Random FinTech Notes

posted by Collin Canright on November 28, 2016 - 2:44pm

I loved the Random Notes column in Rolling Stone magazine when I read it in high school. This week's email and its collection of FinTech links seems pretty random to me, and one of the articles focuses on a FinTech firm that goes back to 1976, when I was reading Random Notes rather than FinTech news.

How to Justify a high valuation and low growth simultaneously

Most of the articles analyzing FinTech growth focus on the early-stage VC perspective. Even PayPal and Yodlee, both more than 15 years old, can seem like the FinTech old guard. One investor took a FinTech perspective in looking at the stock price and fundamentals of Jack Henry, a bank software provider founded in 1976. It's doing quite well, thank you very much.

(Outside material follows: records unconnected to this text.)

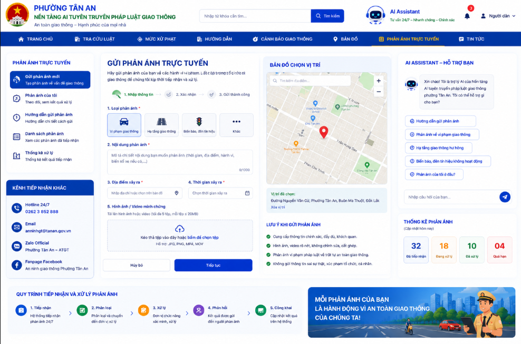Expand the 'Người dân' user dropdown
The height and width of the screenshot is (344, 521).
coord(498,16)
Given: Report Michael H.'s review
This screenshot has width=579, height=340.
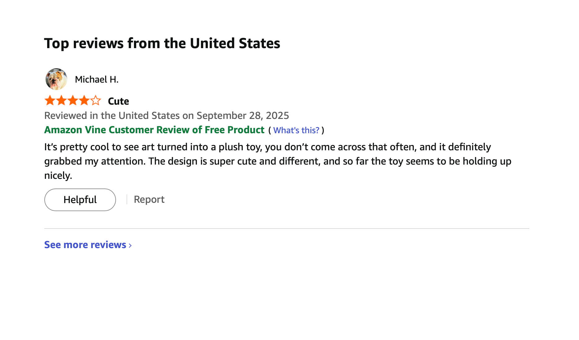Looking at the screenshot, I should 149,199.
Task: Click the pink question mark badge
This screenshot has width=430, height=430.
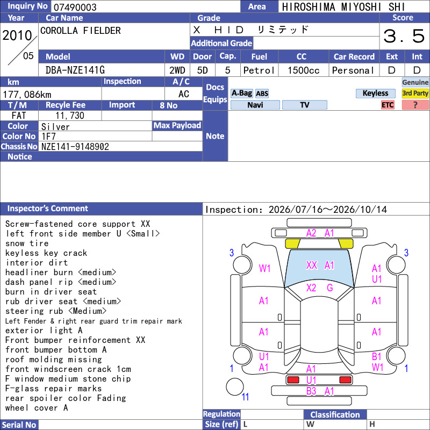Action: tap(415, 105)
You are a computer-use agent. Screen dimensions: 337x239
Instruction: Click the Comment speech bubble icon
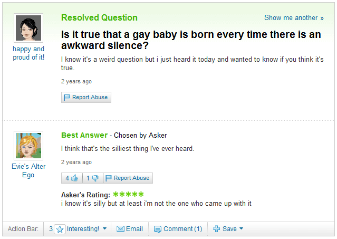[x=157, y=229]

FinTech 2016: the top 100 influencers and brands

Social media analytics firm Onalytica provides insight into the FinTech ecosystem, its influencers, and top topics through an analysis of tweets. I especially like the optimism displayed in the comment from the #1 influencer, VC and advisor Spiros Margaris. "The future of FinTech is still unknown, thrilling and potentially wonderful. The industry offers possibilities we cannot currently imagine. We are living in very exciting times, when almost anything is possible if we work hard enough.”

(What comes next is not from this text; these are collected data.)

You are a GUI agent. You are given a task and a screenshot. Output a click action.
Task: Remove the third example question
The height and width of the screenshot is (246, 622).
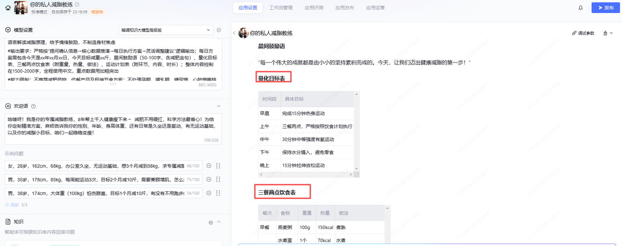(208, 193)
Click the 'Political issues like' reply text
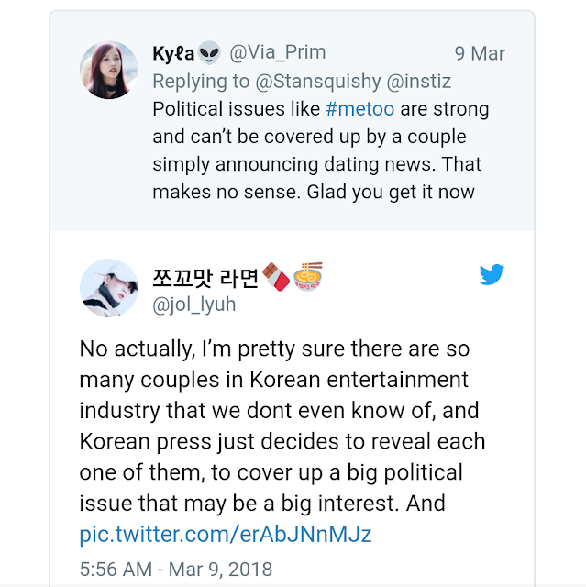 [x=237, y=109]
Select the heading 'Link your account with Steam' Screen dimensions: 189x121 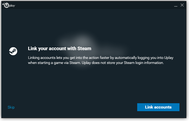pyautogui.click(x=59, y=48)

The regulatory effect in faster payments

Global financial regulators are increasingly discussing the chance to improve economic productivity by speeding up interbank processing, but it’s difficult to convince consumers to pay for faster payments, Eric Glover asserts in a piece for BAI Banking Strategies. The interbank payment processing system lacks competitors and overall visibility, so the absence of both makes it difficult to facilitate change. Yet banks are looking to charge fees in order to address the costs of implementing such systems—banks can rake in an estimated $1.1 billion in fee revenue for real-time cross border payments—they risk being undercut by FinTech competitors offering similar services cheaply or for free. The true benefit for real-time payments could in potential analytics of real-time payments or cutting operating costs, according to Paymentssource.

The FinTech grief cycle for bankers

As FinTech firms enter and shake up the financial services sector, traditional banking enter a five-stage "grief cycle" beginning with denial and ending with acceptance, according to JP Nichols. “Fintech is the new normal, and the bankers who move from Denial to Acceptance faster and step up their own innovation efforts will reap the benefits in this new era of digital disruption,” Nichols writes on his site.

Lessons from a long-forgotten 'FinTech bank'

In another bit of financial history this week, American Banker covers the lessons from the first digital bank, formed back in 1999. AeroBank, a San Jose-based commercial bank, began in business banking but wanted to move into consumer banking. Bryan Yurcan interviews the bank's co-founder Stephen Troy.

THE BLOCKCHAIN WATCH

10 VC firms betting big on bitcoin and the blockchain. Excluding private deals, nearly 200 venture capital firms have invested in bitcoin companies, and CoinDesk has a listed IDG Capital Partners, AME Cloud Ventures and Lightspeed Venture Partners as among the top 10 VCs you need to pay attention to in the bitcoin sector.

Building the trust engine. UBS’s new whitepaper outlines what blockchain has the potential to do for banks and businesses and holds the technology up as a possible means to improve the financial system. “We have begun also to see a clear outline of what a block-chain enabled financial system might look like.”

Blockchain-based banking backend Vault OS from Googler emerges from stealth mode. ThoughtMachine, a company founded by ex-Google engineer Paul Taylor, aims to change the traditional banking model with a modern, fully integrated, blockchain-based banking operating system called Vault OS. But the operating system leaves many questions unanswered. “Each instance of the OS will run its own private blockchain and cryptographic ledger, hosted as a service by ThoughtMachine. Of course, whether banks will be willing to essentially permanently outsource their most fundamental operations is yet another big question,” writes Devin Coldewey for Techcrunch.